Logistic regression analysis using a second-degree fractional polynomial best modeled the unadjusted association of door to balloon time with 30-day mortality and one-year mortality (Figures 1A, 1B). Although the specific nature of the association between door to balloon time and mortality differed for the 2 endpoints, each indicated an increased mortality risk associated with any delay in time to treatment after admission (Table 3). Longer door to balloon times continued to be associated with increased mortality at 30 days and one year after multivariable adjustment for patient factors and hospital characteristics (Figures 2A, 2B).

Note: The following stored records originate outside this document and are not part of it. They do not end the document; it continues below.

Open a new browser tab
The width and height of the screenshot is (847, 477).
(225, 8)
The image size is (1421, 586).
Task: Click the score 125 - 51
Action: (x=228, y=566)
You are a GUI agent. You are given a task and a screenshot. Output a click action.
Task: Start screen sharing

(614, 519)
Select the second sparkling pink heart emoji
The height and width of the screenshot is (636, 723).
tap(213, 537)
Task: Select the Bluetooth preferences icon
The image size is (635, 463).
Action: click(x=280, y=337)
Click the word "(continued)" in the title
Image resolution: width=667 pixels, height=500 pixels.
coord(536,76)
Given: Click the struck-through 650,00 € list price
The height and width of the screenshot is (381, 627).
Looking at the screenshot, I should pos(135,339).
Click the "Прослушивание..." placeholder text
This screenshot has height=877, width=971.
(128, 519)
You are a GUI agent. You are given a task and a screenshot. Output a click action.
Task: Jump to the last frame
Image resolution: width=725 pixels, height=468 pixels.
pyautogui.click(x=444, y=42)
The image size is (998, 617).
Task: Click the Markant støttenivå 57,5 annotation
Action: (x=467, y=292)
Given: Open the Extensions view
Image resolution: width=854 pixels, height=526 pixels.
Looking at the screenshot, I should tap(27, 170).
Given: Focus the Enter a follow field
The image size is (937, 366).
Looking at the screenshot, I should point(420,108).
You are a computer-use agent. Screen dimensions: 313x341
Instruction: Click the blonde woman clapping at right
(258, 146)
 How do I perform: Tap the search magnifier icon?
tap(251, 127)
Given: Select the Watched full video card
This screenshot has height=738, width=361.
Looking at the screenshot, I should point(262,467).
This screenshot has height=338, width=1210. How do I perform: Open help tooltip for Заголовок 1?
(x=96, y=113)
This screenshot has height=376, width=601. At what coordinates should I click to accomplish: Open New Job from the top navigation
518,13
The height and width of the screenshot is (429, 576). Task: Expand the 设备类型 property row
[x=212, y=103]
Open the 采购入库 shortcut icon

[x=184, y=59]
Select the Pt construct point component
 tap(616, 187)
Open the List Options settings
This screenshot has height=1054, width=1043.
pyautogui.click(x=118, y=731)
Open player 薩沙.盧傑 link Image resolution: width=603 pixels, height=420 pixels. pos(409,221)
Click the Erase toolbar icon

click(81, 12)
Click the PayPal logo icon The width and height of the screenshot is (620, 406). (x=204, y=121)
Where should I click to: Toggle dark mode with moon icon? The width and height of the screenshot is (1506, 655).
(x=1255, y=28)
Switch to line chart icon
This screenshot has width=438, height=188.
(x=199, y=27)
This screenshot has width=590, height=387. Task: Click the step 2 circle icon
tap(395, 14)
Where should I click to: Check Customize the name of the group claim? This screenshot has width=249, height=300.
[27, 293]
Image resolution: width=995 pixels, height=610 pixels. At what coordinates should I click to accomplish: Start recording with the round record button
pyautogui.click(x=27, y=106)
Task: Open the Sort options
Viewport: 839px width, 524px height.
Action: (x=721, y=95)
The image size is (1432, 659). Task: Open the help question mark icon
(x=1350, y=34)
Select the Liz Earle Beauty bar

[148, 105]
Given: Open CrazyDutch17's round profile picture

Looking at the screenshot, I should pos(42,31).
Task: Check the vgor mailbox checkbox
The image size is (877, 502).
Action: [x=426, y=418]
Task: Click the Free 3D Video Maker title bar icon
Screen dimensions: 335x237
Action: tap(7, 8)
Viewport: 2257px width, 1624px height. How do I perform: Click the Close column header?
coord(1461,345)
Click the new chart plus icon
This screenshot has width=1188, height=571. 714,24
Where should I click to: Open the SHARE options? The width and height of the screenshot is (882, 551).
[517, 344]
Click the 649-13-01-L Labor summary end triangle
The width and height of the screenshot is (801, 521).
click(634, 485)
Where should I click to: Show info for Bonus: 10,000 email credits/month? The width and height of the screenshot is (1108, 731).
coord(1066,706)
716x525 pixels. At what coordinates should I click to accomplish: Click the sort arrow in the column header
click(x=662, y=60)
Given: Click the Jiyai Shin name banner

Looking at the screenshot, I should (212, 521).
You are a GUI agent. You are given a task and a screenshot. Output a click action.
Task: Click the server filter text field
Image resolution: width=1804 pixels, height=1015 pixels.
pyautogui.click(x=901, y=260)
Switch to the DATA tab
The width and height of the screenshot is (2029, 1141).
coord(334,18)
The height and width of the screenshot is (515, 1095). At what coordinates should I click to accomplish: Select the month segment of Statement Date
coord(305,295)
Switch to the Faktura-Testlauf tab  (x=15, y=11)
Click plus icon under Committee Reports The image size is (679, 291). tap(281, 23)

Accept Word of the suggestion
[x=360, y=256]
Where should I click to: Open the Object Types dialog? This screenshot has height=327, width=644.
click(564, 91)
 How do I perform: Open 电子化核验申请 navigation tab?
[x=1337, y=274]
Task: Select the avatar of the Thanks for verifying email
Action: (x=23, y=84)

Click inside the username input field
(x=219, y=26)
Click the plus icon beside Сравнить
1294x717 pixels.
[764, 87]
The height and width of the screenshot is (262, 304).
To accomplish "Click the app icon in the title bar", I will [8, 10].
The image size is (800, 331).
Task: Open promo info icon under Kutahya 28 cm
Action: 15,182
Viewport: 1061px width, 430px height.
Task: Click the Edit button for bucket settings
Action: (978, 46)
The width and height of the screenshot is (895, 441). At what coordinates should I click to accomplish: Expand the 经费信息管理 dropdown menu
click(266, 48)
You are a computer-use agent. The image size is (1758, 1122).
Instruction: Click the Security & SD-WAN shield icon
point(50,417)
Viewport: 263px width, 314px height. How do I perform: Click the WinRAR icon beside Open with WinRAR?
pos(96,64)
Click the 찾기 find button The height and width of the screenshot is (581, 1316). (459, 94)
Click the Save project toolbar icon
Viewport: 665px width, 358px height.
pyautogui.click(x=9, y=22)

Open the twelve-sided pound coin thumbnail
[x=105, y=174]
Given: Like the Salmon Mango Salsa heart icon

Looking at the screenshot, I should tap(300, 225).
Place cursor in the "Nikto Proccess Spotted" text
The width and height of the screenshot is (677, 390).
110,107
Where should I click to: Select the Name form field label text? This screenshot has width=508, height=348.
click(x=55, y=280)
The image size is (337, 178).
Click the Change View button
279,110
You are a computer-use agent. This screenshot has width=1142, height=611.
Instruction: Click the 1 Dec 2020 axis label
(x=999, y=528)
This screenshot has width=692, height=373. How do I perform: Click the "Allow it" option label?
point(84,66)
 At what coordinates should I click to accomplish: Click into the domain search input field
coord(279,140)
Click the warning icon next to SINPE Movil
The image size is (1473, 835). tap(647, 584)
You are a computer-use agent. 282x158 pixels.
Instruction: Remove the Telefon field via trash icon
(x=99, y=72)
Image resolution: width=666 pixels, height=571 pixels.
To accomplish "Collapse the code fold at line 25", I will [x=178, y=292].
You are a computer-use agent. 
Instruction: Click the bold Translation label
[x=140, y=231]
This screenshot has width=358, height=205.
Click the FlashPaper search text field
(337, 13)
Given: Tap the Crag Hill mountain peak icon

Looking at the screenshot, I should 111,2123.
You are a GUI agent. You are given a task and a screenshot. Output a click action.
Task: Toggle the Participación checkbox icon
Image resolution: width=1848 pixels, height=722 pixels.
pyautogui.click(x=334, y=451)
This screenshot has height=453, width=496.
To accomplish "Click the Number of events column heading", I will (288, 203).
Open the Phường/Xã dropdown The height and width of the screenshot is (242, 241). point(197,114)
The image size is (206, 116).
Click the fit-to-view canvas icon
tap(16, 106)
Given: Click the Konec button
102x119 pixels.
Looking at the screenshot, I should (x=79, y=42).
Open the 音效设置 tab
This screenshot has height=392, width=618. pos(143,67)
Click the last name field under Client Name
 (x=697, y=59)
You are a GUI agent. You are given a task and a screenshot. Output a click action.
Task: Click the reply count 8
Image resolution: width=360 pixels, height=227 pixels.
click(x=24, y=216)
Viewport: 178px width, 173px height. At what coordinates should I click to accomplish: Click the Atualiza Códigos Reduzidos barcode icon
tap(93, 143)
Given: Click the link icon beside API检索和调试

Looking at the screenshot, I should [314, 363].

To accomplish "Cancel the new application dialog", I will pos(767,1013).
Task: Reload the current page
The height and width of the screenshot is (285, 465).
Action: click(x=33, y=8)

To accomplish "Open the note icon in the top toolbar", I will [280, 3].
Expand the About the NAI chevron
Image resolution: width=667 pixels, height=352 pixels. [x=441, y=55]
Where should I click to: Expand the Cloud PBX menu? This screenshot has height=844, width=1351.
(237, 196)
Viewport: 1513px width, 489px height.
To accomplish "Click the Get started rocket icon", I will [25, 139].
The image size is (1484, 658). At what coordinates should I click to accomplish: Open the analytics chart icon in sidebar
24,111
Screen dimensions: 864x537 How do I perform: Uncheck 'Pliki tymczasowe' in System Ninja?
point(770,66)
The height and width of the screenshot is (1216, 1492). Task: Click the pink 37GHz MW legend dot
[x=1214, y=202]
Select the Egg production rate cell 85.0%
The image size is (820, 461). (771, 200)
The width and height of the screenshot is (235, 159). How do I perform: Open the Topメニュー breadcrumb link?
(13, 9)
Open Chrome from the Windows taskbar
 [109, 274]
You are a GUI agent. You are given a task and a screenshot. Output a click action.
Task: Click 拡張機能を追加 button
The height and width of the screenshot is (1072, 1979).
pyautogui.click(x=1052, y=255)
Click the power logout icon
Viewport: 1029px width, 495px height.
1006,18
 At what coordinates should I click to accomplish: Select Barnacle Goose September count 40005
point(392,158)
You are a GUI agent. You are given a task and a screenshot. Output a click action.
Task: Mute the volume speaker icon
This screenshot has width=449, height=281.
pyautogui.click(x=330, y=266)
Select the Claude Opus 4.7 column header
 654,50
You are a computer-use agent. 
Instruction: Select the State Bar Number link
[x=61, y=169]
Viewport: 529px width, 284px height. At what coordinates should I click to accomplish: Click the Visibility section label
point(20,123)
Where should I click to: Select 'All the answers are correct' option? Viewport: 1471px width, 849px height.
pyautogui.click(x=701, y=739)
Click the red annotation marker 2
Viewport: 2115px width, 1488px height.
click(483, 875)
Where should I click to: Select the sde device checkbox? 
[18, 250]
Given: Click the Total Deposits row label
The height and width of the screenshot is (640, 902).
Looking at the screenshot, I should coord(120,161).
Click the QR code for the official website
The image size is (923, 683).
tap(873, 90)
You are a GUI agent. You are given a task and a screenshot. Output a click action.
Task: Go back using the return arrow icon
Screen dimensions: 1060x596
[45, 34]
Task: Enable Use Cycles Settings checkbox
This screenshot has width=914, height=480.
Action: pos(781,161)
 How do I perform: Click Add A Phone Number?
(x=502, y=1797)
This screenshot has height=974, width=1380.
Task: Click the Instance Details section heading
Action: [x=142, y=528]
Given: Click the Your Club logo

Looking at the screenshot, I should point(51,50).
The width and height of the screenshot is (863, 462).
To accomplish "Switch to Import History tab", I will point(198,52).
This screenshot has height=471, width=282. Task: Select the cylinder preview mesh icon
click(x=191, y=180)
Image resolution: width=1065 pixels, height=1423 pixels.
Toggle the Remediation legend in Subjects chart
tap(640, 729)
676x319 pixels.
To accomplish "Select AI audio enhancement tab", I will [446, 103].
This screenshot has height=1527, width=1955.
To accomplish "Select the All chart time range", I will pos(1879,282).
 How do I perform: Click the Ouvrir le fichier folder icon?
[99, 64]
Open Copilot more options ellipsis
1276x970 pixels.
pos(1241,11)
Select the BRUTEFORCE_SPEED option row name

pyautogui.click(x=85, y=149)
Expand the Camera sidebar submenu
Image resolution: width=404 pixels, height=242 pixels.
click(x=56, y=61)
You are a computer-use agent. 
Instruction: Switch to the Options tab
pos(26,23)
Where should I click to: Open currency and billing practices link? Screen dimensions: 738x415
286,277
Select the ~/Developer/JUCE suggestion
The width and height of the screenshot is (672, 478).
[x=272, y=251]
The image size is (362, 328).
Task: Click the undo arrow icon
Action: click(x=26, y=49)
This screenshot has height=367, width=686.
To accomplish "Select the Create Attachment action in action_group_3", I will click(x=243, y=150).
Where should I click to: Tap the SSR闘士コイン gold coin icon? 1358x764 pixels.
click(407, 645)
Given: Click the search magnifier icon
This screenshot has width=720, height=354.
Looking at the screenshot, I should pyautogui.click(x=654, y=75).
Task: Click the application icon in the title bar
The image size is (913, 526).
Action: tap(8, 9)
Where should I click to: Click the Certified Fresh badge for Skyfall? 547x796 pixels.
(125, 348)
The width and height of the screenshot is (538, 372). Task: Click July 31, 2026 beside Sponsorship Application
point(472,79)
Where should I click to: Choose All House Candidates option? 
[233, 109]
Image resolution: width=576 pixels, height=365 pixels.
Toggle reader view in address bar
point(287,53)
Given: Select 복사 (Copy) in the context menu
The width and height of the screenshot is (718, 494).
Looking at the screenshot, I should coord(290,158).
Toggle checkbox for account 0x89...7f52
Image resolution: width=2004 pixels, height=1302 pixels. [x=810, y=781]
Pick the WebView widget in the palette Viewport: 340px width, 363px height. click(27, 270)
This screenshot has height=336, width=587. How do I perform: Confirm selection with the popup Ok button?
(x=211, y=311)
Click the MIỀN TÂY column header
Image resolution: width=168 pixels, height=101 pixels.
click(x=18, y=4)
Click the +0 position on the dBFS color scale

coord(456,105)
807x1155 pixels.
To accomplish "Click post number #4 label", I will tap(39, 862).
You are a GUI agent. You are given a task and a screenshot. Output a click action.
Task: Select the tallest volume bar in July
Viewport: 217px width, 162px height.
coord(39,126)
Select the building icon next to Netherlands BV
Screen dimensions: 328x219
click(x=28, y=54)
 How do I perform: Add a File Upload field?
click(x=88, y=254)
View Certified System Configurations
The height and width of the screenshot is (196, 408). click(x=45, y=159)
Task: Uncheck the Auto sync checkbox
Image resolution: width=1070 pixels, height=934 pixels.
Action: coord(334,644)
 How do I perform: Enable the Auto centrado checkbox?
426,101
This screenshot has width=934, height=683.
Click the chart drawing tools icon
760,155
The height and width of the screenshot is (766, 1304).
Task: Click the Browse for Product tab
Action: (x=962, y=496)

A second-degree fractional polynomial continued to provide the best fit for the adjusted association of door to balloon time and mortality at 30 days and one year (Table 3). Results were similar when analyses were repeated among patients with angina presenting within 6 hours of symptom onset and excluding patients who had presented in shock (data not shown).
Table 3.
30-day mortality | One-year mortality | |||
---|---|---|---|---|
Time (minutes) | Unadjusted | Adjusted | Unadjusted | Adjusted |
30 | 7.6 (5.8–9.8) | 7.3 (6.1–8.6) | 10.9 (8.4–14.0) | 8.8 (7.0–10.7) |
60 | 9.0 (7.3–11.1) | 8.8 (7.8–9.9) | 13.6 (11.3–16.2) | 12.9 (11.6–14.2) |
90 | 10.8 (9.2–12.6) | 10.7 (9.8–11.6) | 16.5 (14.5–18.7) | 16.6 (15.6–17.6) |
120 | 12.7 (11.2–14.4) | 12.8 (12.0–13.5) | 19.5 (17.5–21.5) | 19.9 (19.1–20.8) |
150 | 14.8 (13.2–16.5) | 15.0 (14.3–15.7) | 22.5 (20.5–24.6) | 22.9 (22.0–23.7) |
180 | 17.0 (15.0–19.1) | 17.2 (16.4–18.0) | 25.3 (22.8–27.9) | 25.5 (24.5–26.5) |
210 | 19.2 (16.7–22.0) | 19.4 (18.3–20.4) | 27.9 (24.8–31.2) | 27.7 (26.5–28.9) |
240 | 21.4 (18.3–25.0) | 21.4 (20.1–22.6) | 30.1 (26.4–34.1) | 29.5 (28.1–30.9) |
270 | 23.5 (19.7–27.8) | 23.2 (21.7–24.6) | 31.9 (27.7–36.5) | 30.9 (29.4–32.5) |
Data presented as mortality with 95% confidence intervals
Discussion
Our data indicate that delays in door-to-balloon time for patients with STEMI undergoing primary PCI are associated with increased risk of mortality at 30 days and one year. Whereas other studies have suggested that door-to-balloon time-associated mortality risks only manifest after ≥2 hours of delay or otherwise plateau after longer periods of delay, our results indicate that longer door-to-balloon time are associated with an immediate increase in mortality and that this risk is present irrespective of the length of the treatment delay.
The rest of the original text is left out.